Noble Six is slower and doesn’t jump as high. They take more damage, and deal less of it. The enemies in Halo Reach replenish, because no matter how many Covenant you kill, there’s always reinforcements just a drop ship away. Halo Reach’s ending is impactful because all of the Spartans have to sacrifice to give humanity one more day to survive against an unending adversary. It’s the perfect prequel, adding layers to an already beloved character without ever showing him. The ending of Reach gives Master Chief’s character even more purpose in the later games. The final mission of Reach has the player fight an endless hoard, with limited ammo and only what they can pick up from other fallen Spartans to survive. Eventually they loose the battle, but they already know that they’ve won the war.
What makes the ending of Portal 2 so narratively satisfying is that how well it works within itself. You play as a woman trapped in a human research and testing facility. Once upon a time, the facility was used to prepare U.S. government agents for work as inter-dimensional operatives. But the project was shelved, and now the facility’s artificial intelligence is desperate for someone to research and/or test. So both the character and the player learn to navigate the labyrinthian Aperture Science Laboratory.
Over the course of the game, you both learn how the facility works. “This is a gun that shoots portals.” “The portals can only appear on panels covered in moon dust.” “Jump through one portal, come out the other.” “Oh no this big robot monster wants to kill me.” You know, the uzshe. By the time you get to the final boss fight, the counterintuitive physics of Cave Johnson’s Aperture Labs has become second nature to both player and protagonist. In a moment of quick thinking, the player launches her nemesis into outer space3 and becomes unto a god to a bunch of cute little robo-guys. Click above to see the whole thing for yourself.
Splinter Cell Conviction Co-op Campaign
Splinter Cell Conviction may be a surprising addition to this list, and the co-op campaign even more so. To be clear the single player campaign isn’t bad — just sort of generic for the stealth shooter genre. The gameplay is fun in both single player and co-op but it’s not why its making this list. The single player and co op campaign are different stories, with the co-op story leading into the events of the single player campaign. But at the end of its six hour run-time, it presents an unexpected final boss: your co-op partner. Twelve years later, I still vividly remember experiencing this shift first hand and it was such a fun and clever idea I had to mention it here.
There is no ending more brutal and gutting on this list than the ending to SOMA. The end of this game is like getting the wind knocked out of you by the hand of God. Players begin the game as a man named Simon living in modern times. But when he wakes up 100 years in the future, at the bottom of the ocean, he has some questions. Over the length of the game, players peel away the many layers of the games futuristic sci-fi narrative.

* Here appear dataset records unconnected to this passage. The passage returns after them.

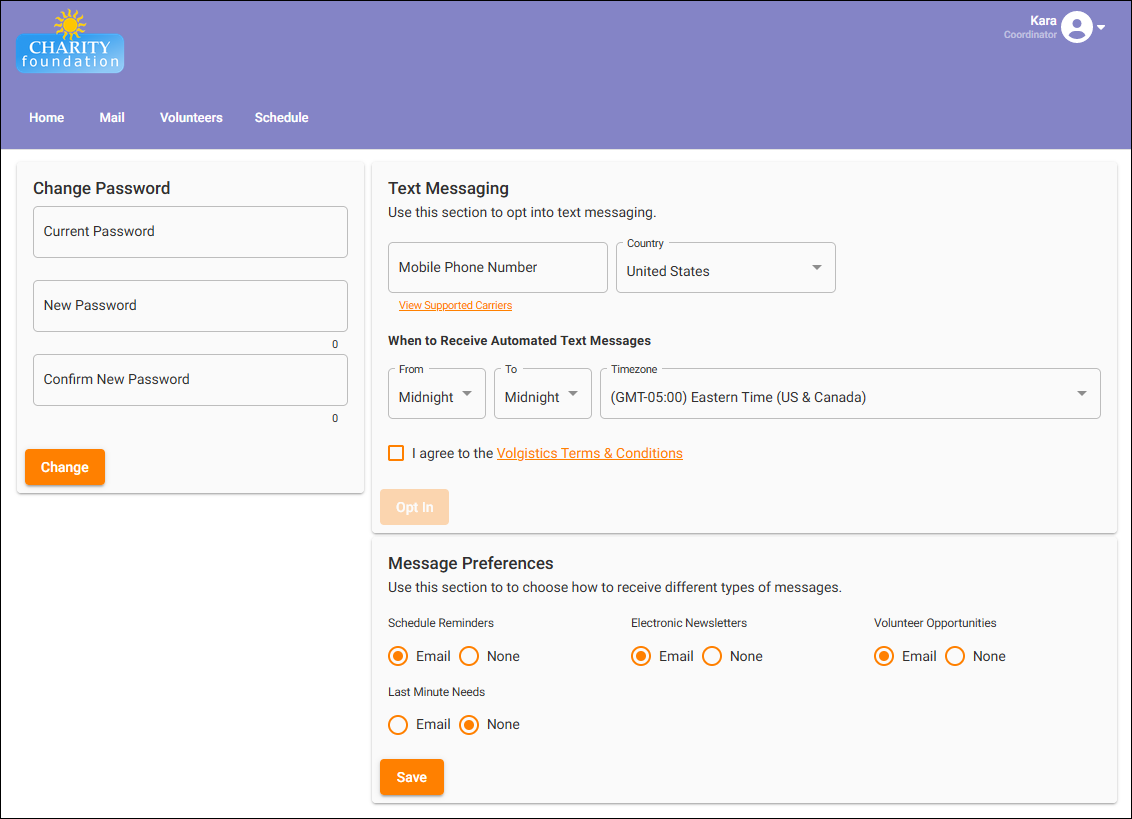
Task: Select None for Volunteer Opportunities
Action: (955, 656)
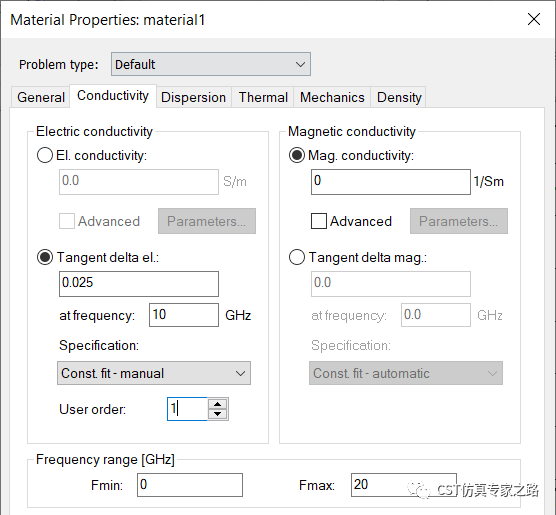Select the Tangent delta mag. radio button
Screen dimensions: 556x515
pos(297,257)
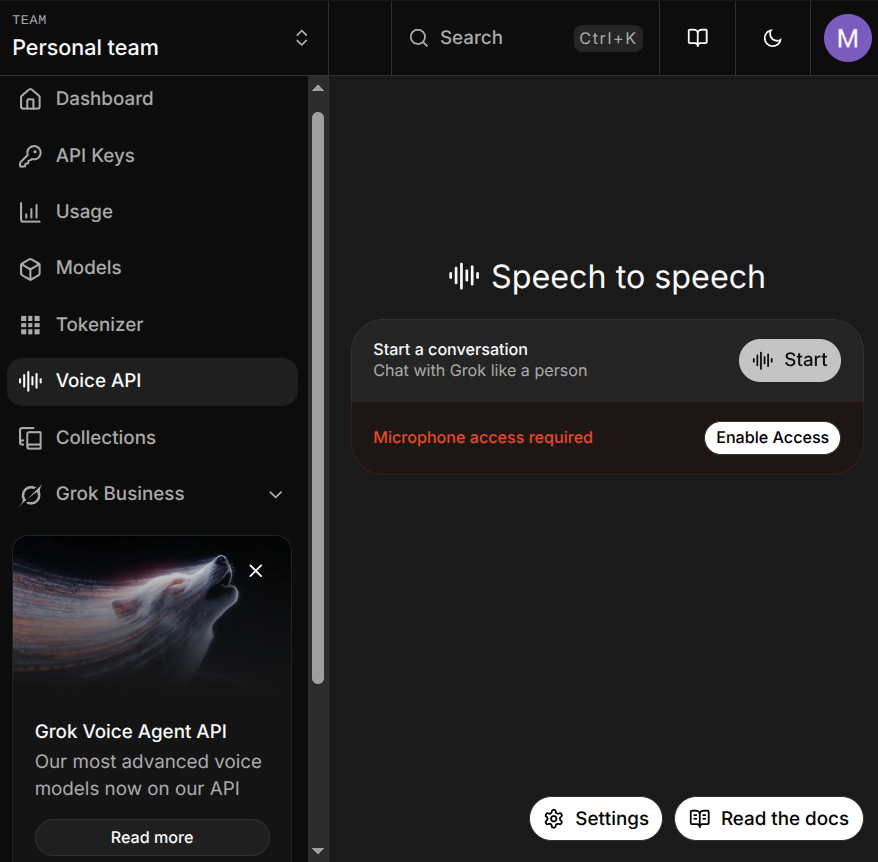Screen dimensions: 878x862
Task: Go to the Dashboard
Action: click(104, 98)
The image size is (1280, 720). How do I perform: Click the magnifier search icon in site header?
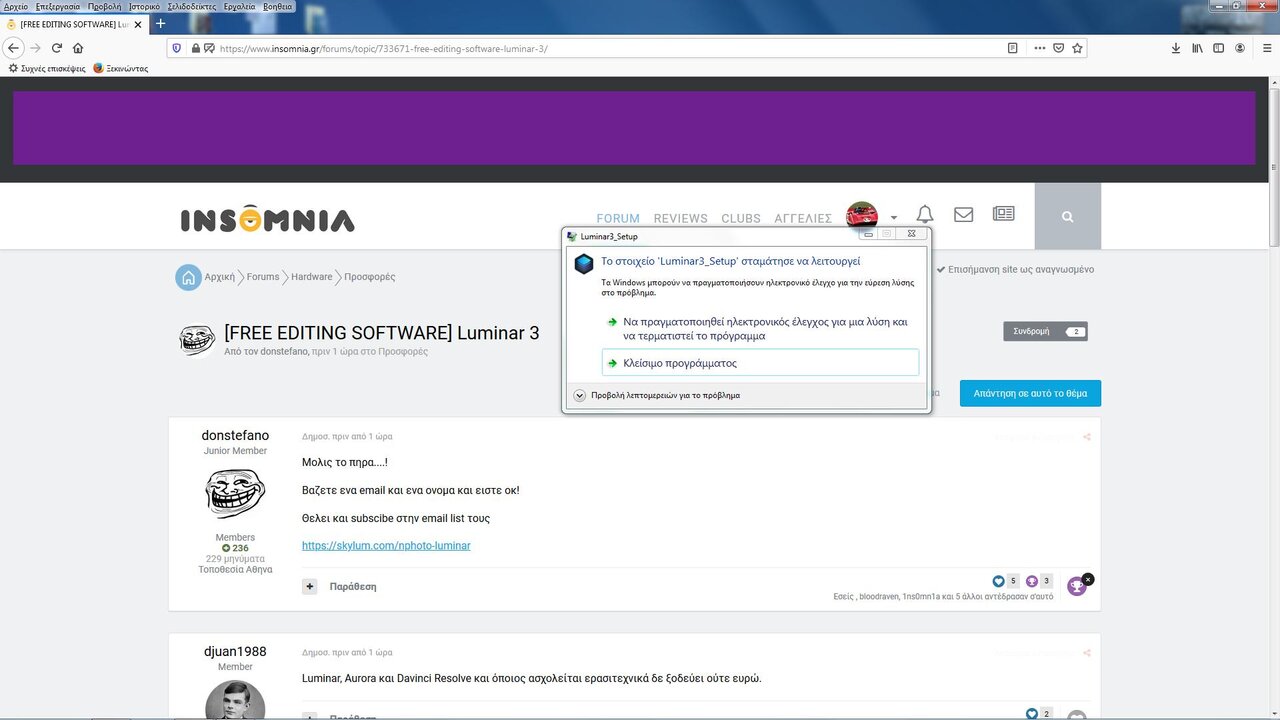(x=1067, y=216)
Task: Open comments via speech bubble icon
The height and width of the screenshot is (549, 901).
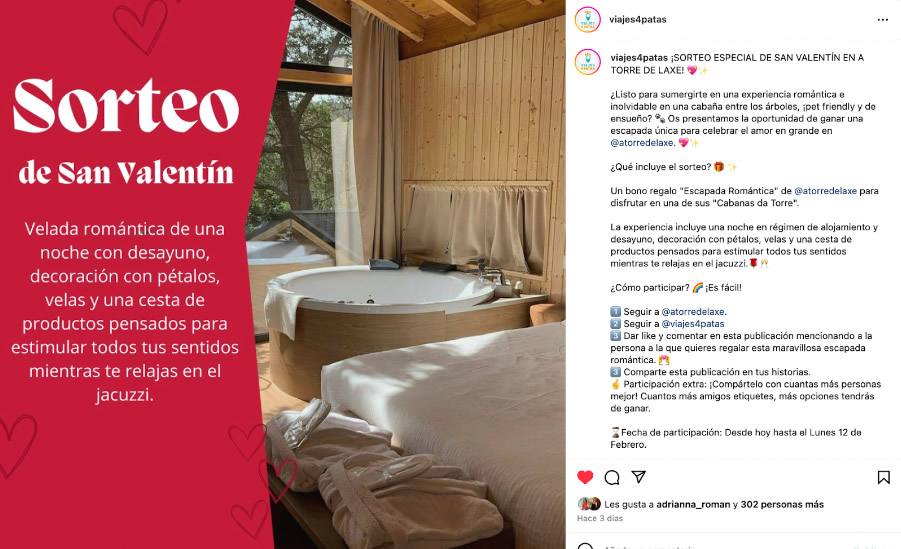Action: coord(612,477)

This is a world in which consciousness can be cloned. And humanity’s last chance for survival is to get all of these cloned consciousnesses onto a satellite’s mainframe and out into space. And that’s exactly what happens. In the final, nail-biting moments of the game, Simon uploads a clone of his own consciousness onto the satellite and launches it into space. But — rather unexpectedly — the original version of his consciousness is left to die in the cold dark of the ocean floor. Woof.
Note to self, write Chrono Trigger Endings Ranked and link it here.
Hi, Ryley here, writing footnotes in Fred’s part of the article. I’d like to humbly put forth Doom Guy as a nominee for cooler, more bad ass guy in green armor.
I think the technical term is “spaces” them.